И она опять расплакалась:
— Как в глубокой темной яме. Даже кто я такая, уже не помнит, горе мое! Одно-единственное осталось у него в памяти: сын наш. Каждый вечер, перед тем как лечь спать, он по-прежнему целует его в лоб с теми же словами, что и всю жизнь: «Доброй ночи, мальчик мой, спи спокойно, золотце мое!» Ох! Ох!
Недели через две мы с женой, зайдя как-то вечером проведать, как дела у доктора Ямпольского, увидели во дворе много народу — тут группка, там кружок. И тут же нам сообщили невеселую новость: Бети больше нет. С самого утра она была на кухне, жарила, парила, заправляла, закручивала на зиму баклажаны. В обед она еще покормила мужа и сына и опять возилась на кухне. Днем, часа в четыре, она, видно, присела на скамейку к мужу — немного перевести дух. Так соседка и нашла ее сидящей на скамейке с запрокинутой головой. «Жила как праведница и умерла как праведница: даже не почувствовала, что умирает», — говорили люди во дворе.
На следующий день состоялись похороны. Во дворе было шумно. Гроб с покойницей стоял снаружи на двух табуретках. Соседи и знакомые обставили его венками из живых цветов. В помещении крутились Ямпольский с сыном, возможно, даже подходили к окошку, но ни тот, ни другой не понимали, что происходит на дворе. Вскоре во двор въехал автокатафалк, и все опять стало пусто и тихо.
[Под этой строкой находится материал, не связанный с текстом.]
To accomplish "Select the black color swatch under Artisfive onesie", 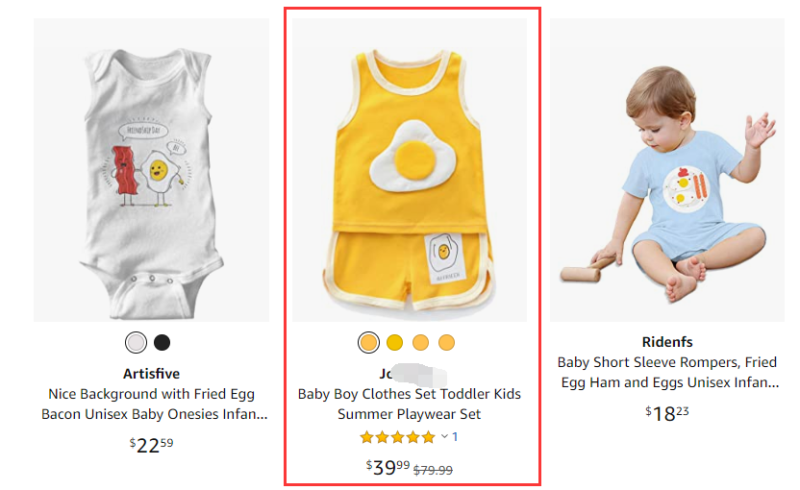I will 162,343.
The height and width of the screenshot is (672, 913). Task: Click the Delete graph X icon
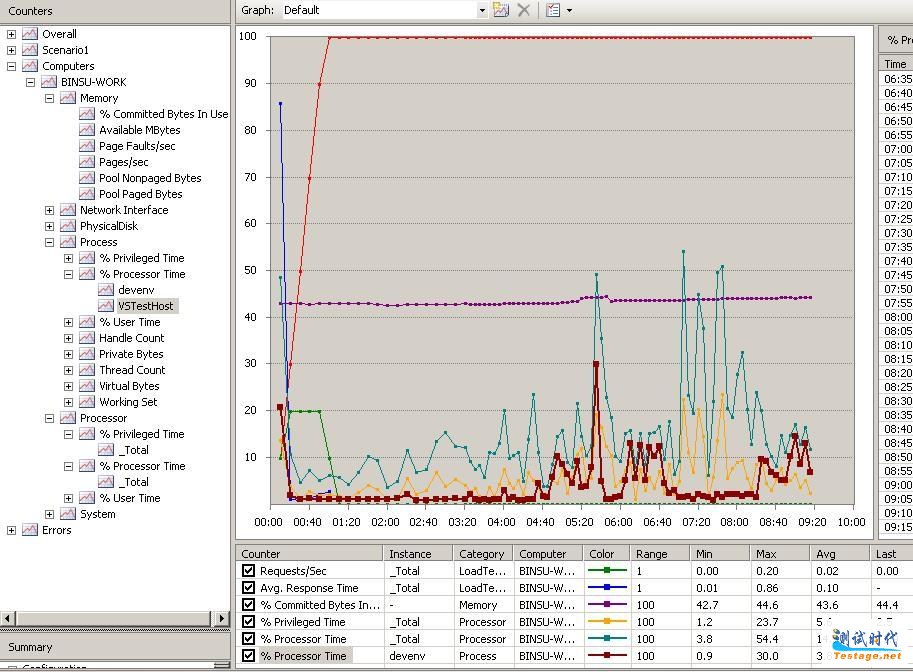pos(523,10)
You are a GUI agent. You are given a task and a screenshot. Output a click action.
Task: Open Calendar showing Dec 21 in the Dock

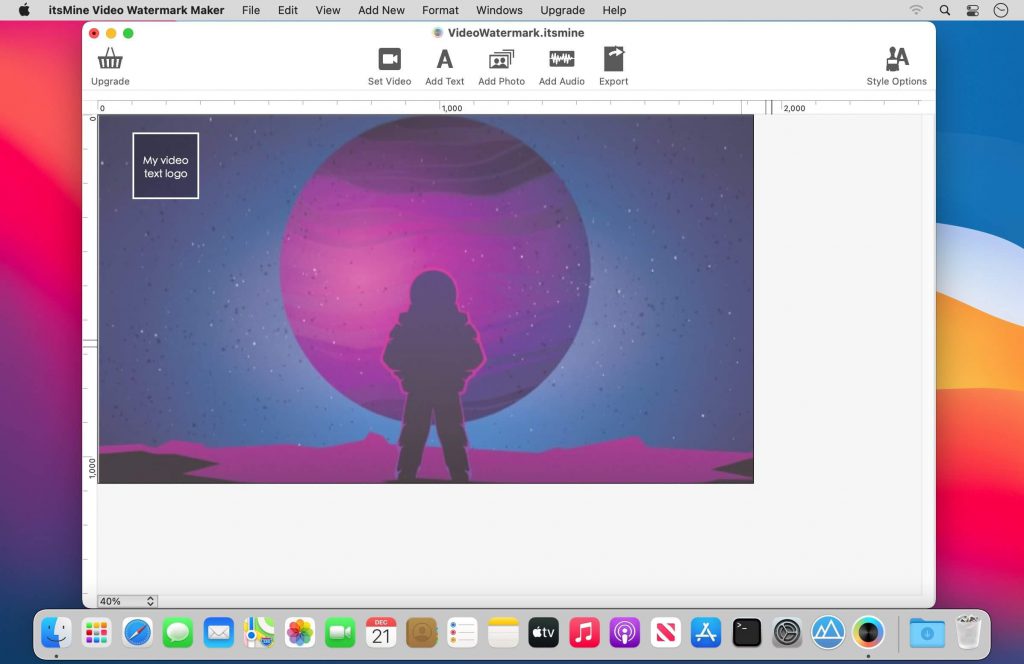pyautogui.click(x=380, y=632)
Точно так же не узнал доктор Ямпольский, что добрые люди постарались и через несколько дней после смерти Бети увезли его сына в психиатрическую больницу. Не в больницу, собственно, а скорее в пожизненный интернат для неизлечимых больных. Пятидесятилетний изнеженный сын Ямпольского там сразу же перестал есть, не мог спать. От слабости, а может, и от тоски он схватил там воспаление легких и через такое банальное заболевание оставил этот мир. Ямпольский не знал об этом, но, видимо, что-то почувствовал. Соседи, каждый день приносившие ему поесть горячего, рассказывают, что он сразу перестал говорить, не стал сходить с кровати и лишь иногда, чаще, конечно, по вечерам, бормотал глухо, так что едва можно было разобрать: «Спи спокойно, золотце мое, мальчик мой!», — а потом и этих слов уже не говорил, только лежал на кровати, уставясь остекленевшими глазами в потолок.